Experiments used the EEGCVPR40 and ThoughtViz datasets in the preprocessed forms released by the GWIT authors. EEGCVPR40 holds EEG from six participants viewing images across 40 ImageNet categories, recorded with a 128-channel system at 1 kHz, split 8:1:1 for train, validation, and test. ThoughtViz contributes a subset covering 10 visual classes, standardized following EEGStyleGAN-ADA.

Debugging and Evaluation

The original implementation produced images that often did not match their ground-truth class, despite EEG features being separable enough for a KNN classifier to reach high label accuracy. Isolating the decoder confirmed it was sound: pairing the KNN-predicted labels with Stable Diffusion (no ControlNet) yielded images that clearly matched the target class, which localized the fault to the ControlNet conditioning path.

Generated images after the bug fixes
No-guess mode after the bug fixes: generated images are coherent and align with their target class. The leftmost column is the ground truth, the rest are generated.
Generated images from the original buggy code
No-guess mode with the original buggy code: outputs are incoherent and often fall into the wrong class. The leftmost column is the ground truth, the rest are generated.

Quality and semantics were measured with Inception Score (IS), Frechet Inception Distance (FID), LPIPS, and GA, a 50-way top-1 accuracy that checks whether generated images keep the correct class semantics.

Results

In no-guess mode, the bug fixes produced large gains across every metric (table below): semantic accuracy (GA) jumped roughly 47x, enough to match or slightly beat the original paper.

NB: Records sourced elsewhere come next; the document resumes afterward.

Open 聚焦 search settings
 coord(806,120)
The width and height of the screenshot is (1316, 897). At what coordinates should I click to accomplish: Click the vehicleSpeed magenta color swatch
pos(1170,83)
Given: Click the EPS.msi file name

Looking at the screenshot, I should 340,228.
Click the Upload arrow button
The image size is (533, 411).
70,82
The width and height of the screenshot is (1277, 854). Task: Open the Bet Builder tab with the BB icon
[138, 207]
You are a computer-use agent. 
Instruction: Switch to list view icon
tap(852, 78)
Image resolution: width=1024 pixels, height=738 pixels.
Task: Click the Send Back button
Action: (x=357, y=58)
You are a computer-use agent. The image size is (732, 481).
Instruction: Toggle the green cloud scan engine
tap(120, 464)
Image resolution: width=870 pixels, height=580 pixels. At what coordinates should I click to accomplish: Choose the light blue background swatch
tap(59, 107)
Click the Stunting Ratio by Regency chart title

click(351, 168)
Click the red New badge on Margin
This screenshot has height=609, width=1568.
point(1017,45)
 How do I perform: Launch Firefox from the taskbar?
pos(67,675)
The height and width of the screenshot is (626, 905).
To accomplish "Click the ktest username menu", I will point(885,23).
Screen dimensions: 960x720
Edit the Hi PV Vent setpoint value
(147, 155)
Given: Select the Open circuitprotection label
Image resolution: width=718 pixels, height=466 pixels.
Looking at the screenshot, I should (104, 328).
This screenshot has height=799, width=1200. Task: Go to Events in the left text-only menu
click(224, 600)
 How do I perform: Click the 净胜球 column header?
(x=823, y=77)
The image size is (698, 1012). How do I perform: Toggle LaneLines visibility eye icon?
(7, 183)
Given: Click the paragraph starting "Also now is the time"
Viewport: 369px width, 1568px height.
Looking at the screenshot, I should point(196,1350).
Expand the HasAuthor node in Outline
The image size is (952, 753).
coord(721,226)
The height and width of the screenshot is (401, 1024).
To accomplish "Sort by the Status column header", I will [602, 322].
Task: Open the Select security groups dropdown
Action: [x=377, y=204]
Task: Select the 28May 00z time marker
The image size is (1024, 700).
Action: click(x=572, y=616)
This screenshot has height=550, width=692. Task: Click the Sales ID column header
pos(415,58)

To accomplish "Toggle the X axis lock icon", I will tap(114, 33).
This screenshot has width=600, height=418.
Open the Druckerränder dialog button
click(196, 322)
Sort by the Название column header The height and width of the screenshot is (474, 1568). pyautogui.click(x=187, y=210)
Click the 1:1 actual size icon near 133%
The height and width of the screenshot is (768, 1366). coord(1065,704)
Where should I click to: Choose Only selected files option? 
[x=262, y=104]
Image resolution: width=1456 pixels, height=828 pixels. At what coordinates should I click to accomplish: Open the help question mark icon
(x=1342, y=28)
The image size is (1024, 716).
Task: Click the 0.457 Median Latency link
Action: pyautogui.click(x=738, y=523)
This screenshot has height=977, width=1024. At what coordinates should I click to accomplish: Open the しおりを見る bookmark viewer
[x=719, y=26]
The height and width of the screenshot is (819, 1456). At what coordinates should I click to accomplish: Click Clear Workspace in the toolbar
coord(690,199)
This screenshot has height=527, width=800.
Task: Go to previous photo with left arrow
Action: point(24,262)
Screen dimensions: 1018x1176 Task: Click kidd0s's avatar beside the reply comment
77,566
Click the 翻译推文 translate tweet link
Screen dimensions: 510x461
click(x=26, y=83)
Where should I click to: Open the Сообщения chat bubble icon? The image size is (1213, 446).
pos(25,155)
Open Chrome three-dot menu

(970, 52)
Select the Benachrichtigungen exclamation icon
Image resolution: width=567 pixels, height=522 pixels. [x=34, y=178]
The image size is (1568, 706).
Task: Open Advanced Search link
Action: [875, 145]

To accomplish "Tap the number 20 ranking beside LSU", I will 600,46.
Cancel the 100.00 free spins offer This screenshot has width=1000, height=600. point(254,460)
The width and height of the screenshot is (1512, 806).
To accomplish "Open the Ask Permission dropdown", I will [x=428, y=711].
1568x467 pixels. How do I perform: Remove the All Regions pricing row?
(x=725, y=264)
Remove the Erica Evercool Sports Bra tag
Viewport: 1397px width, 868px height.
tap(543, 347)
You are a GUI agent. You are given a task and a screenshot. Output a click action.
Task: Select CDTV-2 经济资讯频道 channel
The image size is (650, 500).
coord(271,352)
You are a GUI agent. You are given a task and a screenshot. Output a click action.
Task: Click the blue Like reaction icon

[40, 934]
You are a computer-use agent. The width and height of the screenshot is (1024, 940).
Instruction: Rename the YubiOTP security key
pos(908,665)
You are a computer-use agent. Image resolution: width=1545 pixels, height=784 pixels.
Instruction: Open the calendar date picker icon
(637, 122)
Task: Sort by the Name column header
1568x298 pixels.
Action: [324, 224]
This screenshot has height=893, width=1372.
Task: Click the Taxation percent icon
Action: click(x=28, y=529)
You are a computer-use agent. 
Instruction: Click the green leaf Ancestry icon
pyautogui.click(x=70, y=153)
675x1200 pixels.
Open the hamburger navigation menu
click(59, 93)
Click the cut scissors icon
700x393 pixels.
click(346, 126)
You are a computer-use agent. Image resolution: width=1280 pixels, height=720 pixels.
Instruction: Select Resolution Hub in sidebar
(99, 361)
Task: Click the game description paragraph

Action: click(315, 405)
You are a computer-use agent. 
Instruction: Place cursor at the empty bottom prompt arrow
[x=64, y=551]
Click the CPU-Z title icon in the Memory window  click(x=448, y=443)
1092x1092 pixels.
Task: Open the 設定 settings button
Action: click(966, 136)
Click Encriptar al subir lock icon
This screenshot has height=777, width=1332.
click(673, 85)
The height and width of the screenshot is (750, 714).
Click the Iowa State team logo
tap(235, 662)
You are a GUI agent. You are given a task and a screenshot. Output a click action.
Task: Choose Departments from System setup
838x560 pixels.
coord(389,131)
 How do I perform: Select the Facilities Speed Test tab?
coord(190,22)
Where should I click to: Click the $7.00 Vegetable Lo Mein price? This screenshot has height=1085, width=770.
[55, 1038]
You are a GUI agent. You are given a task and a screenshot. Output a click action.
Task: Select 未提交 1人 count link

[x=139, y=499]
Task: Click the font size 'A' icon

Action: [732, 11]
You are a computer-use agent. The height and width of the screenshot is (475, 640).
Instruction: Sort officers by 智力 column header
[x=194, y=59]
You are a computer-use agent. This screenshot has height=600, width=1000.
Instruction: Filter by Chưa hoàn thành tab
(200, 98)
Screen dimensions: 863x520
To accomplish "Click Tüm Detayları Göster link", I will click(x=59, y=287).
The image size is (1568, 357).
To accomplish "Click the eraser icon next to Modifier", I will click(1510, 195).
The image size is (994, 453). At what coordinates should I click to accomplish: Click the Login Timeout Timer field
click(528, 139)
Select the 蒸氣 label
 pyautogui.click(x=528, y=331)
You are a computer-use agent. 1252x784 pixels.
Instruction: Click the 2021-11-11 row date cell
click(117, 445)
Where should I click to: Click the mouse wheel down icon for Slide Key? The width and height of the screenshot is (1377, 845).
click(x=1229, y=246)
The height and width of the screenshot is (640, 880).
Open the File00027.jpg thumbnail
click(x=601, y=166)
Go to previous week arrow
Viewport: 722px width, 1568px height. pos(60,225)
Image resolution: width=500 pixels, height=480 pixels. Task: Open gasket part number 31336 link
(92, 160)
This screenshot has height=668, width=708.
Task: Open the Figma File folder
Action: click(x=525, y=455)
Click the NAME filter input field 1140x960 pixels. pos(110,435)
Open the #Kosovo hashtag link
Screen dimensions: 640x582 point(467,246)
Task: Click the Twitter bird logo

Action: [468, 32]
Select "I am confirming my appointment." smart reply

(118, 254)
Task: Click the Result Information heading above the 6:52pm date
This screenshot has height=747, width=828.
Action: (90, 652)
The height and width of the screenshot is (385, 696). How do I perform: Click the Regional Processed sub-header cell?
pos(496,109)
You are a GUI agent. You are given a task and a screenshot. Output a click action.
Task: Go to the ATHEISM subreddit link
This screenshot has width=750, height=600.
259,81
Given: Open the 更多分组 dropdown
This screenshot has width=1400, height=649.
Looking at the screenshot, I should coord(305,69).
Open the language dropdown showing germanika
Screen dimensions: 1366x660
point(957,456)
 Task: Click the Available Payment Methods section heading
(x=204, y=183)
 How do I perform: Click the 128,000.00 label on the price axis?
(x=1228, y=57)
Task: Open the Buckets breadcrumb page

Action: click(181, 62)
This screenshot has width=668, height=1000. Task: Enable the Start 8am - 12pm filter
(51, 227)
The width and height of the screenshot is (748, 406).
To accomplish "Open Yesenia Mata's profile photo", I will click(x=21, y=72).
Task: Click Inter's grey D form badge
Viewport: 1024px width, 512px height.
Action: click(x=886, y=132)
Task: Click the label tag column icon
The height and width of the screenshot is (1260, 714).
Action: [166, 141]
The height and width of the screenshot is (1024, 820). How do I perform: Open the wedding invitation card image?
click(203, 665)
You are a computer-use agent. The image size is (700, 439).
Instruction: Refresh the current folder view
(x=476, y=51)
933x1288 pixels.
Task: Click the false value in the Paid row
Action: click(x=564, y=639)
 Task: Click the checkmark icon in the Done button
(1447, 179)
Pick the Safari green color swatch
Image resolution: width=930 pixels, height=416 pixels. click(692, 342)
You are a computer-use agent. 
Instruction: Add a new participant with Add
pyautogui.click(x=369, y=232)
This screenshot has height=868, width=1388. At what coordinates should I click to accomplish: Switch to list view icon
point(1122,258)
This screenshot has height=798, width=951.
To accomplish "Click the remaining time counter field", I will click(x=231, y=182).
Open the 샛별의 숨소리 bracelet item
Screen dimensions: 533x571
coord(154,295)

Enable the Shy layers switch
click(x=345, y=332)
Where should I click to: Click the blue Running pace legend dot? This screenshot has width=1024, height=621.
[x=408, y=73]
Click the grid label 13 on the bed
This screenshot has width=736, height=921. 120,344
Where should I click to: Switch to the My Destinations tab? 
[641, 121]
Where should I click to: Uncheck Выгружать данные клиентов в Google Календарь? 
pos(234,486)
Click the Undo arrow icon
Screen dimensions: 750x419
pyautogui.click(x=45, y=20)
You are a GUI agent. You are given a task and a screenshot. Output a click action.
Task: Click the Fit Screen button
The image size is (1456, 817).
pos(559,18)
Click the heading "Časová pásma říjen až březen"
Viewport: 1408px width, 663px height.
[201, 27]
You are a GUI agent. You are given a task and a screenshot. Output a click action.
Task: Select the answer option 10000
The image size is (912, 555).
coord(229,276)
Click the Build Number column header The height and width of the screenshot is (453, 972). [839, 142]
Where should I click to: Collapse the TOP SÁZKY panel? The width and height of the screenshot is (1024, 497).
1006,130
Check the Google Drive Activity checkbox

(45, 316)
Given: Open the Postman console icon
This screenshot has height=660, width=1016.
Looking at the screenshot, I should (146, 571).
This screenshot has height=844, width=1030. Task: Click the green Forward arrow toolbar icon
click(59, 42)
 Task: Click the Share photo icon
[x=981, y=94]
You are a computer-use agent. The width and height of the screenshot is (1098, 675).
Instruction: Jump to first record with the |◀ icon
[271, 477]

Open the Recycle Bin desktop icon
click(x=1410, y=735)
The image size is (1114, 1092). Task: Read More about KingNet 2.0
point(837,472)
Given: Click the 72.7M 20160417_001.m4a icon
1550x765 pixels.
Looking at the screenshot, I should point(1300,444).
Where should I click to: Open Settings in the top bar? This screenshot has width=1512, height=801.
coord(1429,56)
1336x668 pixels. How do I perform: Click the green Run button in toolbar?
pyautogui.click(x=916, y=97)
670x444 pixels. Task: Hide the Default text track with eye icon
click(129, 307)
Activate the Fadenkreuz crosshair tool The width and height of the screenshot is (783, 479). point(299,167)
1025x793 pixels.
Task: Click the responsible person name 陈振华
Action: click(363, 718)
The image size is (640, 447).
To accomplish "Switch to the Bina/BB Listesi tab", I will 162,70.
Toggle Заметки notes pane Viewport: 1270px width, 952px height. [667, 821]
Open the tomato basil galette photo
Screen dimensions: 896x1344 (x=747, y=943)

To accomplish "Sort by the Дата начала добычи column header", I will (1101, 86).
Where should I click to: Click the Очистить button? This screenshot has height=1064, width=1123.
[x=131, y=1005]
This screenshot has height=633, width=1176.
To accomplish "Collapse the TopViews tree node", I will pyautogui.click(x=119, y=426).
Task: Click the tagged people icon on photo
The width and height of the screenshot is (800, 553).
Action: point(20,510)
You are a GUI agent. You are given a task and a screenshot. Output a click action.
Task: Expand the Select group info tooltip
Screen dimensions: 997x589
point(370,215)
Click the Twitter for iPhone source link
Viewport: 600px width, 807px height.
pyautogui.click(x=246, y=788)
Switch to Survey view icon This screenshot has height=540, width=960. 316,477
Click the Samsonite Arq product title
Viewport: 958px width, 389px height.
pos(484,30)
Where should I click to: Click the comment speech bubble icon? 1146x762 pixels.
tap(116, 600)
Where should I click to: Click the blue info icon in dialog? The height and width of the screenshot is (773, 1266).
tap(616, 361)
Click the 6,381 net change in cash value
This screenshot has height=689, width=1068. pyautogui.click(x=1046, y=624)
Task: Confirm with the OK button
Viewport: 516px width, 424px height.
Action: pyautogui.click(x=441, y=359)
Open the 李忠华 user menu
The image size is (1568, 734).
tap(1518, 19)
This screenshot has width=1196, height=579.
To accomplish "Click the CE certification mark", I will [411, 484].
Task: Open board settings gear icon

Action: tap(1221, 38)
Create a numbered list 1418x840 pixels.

SettingIS ↑FID ↓LPIPS ↓GA ↑ (50-way top-1)
Before fixes (no-guess)18.42169.920.790.02
After fixes (no-guess)32.9476.690.770.94
Original GWIT paper33.3280.470.790.91

Guess mode, which uses EEG alone without the predicted label, remained hard and did not improve meaningfully, underscoring how much the coarse semantic label contributes to coherent generation.

Insights

Beyond replication, the project examined assumptions baked into current EEG-to-image work:

  • Exact reconstruction is an unrealistic target: EEG reflects a subject’s brief, attention-dependent perception, so it often encodes only partial semantics of a scene. A better goal is to capture the perceived essence rather than reproduce the original image pixel for pixel.
  • Single-label datasets cap what models can express: benchmarks like EEGCVPR40 and ThoughtViz assign one label per image, so a decoder that predicts a single label cannot represent multi-object scenes the brain may have perceived.
  • Distribution metrics can mislead: because outputs are not meant to match the source exactly, FID and IS are imperfect here, and semantic measures such as GA align better with the real objective.

These point toward richer multi-label semantic representations from EEG, more efficient generative backbones, and evaluation centered on semantic correctness.

Key Technologies

  • GWIT, ControlNet, Stable Diffusion 2.1: streamlined EEG-conditioned latent diffusion pipeline
  • LSTM EEG decoder with KNN labeling: coarse semantic control from raw EEG
  • PyTorch: training and evaluation of the ControlNet adapter and projection network
  • IS, FID, LPIPS, GA: image-quality and semantic-accuracy metrics

References

  1. E. Lopez, L. Sigillo, F. Colonnese, M. Panella, and D. Comminiello. “Guess What I Think: Streamlined EEG-to-image Generation with Latent Diffusion Models.” ICASSP 2025. arXiv:2410.02780.